Lepidophthalmus siriboia (Felder and Rodrigues, 1993)

Lepidophtalmus siriboia distribution

The density of L. siriboia (31.7 ± 34.1 burrows.m −2) estimated by counting open burrows on Fortalezinha beach is similar to the values found by Silva and Martinelli-Lemos (2012) for the Amazon coast using physical removal (suction pump – ghost shrimp pump). Counts of burrow openings have also been used to indirectly estimate the numbers of ghost shrimp ( Hanekom et al. 1988; Griffis and Suchanek 1991; McPhee and Skilleter 2002a; Sumida et al. 2020). Whereas this indirect method may cast doubt over previous unconfirmed estimates of population sizes ( Griffis and Suchanek 1991; Rotherham and West 2007), it is recommended when determining absolute abundances of cryptic and burrowing marine invertebrates is impractical and may also lead to considerable environmental disturbance ( McPhee and Skilleter 2002a).
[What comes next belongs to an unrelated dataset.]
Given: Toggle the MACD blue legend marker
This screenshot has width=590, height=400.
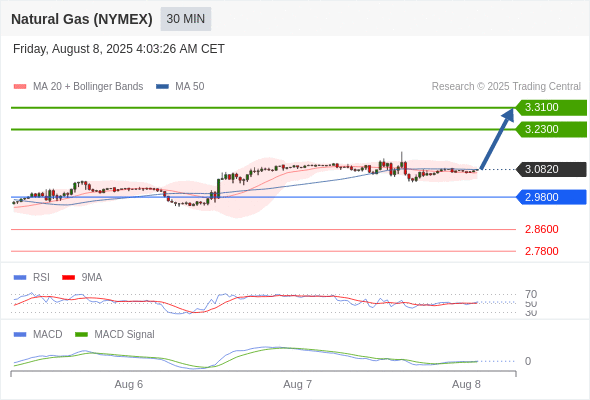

Although there may be some concern when comparing abundance estimates of crustaceans that tunnel deeply into the seafloor, beaches or mudflats, the density of L. siriboia in the present study was higher than in other areas of the Brazilian coast (eg Rodrigues and Shimizu 1997; Botter-Carvalho et al. 2007, 2015; Moschetto et al. 2020). The abundance and distribution patterns of callianassids in intertidal areas are mainly driven by sediment grain size ( Witbaard and Duineveld 1989; Botter-Carvalho 2002, 2007; Oliveira et al. 2017), temperature and water salinity ( Posey 1986; Berkenbush and Rowden 1998; Silva and Martinelli-Lemos 2012), beach morphodynamics ( Pezzuto 1998; Alves and Rodrigues 2000), food availability ( Rodrigues and Shimizu 1997), and extraction for bait use ( McPhee and Skilleter 2002b; Botter-Carvalho et al. 2007; Moscheto et al. 2020). High abundance of L. siriboia generally occurs in areas with fine and rich organic matter and flat slopes ( Souza and Borzone 2003), as in most sandy beaches of Algodoal-Maiandeua Island ( Silva 2015), where estuaries contribute to a large input of sediments, dissolved nutrients and organic material to the beaches ( Araujo da Silva et al. 2009). On the Amazon coast, the equatorial tropical climate maintains relatively high and stable temperatures, which support high levels of productivity throughout the year ( Costa et al. 2011). In addition, Fortalezinha beach is conserved, with a low level of anthropic disturbance, and ghost shrimp populations are not harvested on the island.

Significantly higher densities of L. siriboia occurred in Area 1, and in both areas they increased towards the lower intertidal zone. This difference appears to be related to differences in the natural characteristics of each area. Area 1 is more sheltered and closer to a tidal channel (Furo Velho), which naturally allows the deposition of finer sediments. Conversely, Area 2 is situated in a more exposed part of the beach with a high influence of currents and waves, which resuspend more bottom sediments and may increase turbulence, erosion rates and prevent the deposition of finer sediment grains ( Pereira et al. 2012; Silva 2015). Increasing densities towards the low intertidal zone were also recorded in a previous study with L. siriboia and Upogebia vasquezi in Amazonian coastal areas ( Silva and Martinelli-Lemos 2012). The benthic organisms that inhabit sandy beaches are usually distributed differently across the intertidal zone, as a response to abrupt environmental gradients present in this area ( Defeo and McLachlan 2005; Schlacher and Thompson 2013a, 2013b). This increase towards the sea is probably a response to the increase in sediment moisture, which decreases the risk of desiccation (in the HT zone), and the dependence of feeding activities in most macrofaunal species on tidal submergence (McLachlan and Jaramillo 1995; Armonies and Reise 2000). These environmental gradients are even stronger on Amazonian beaches, where extensive intertidal zones (≈ 300 m) and semi-diurnal macrotidal (> 6 m tidal range) regimes predominate ( Pereira et al. 2012).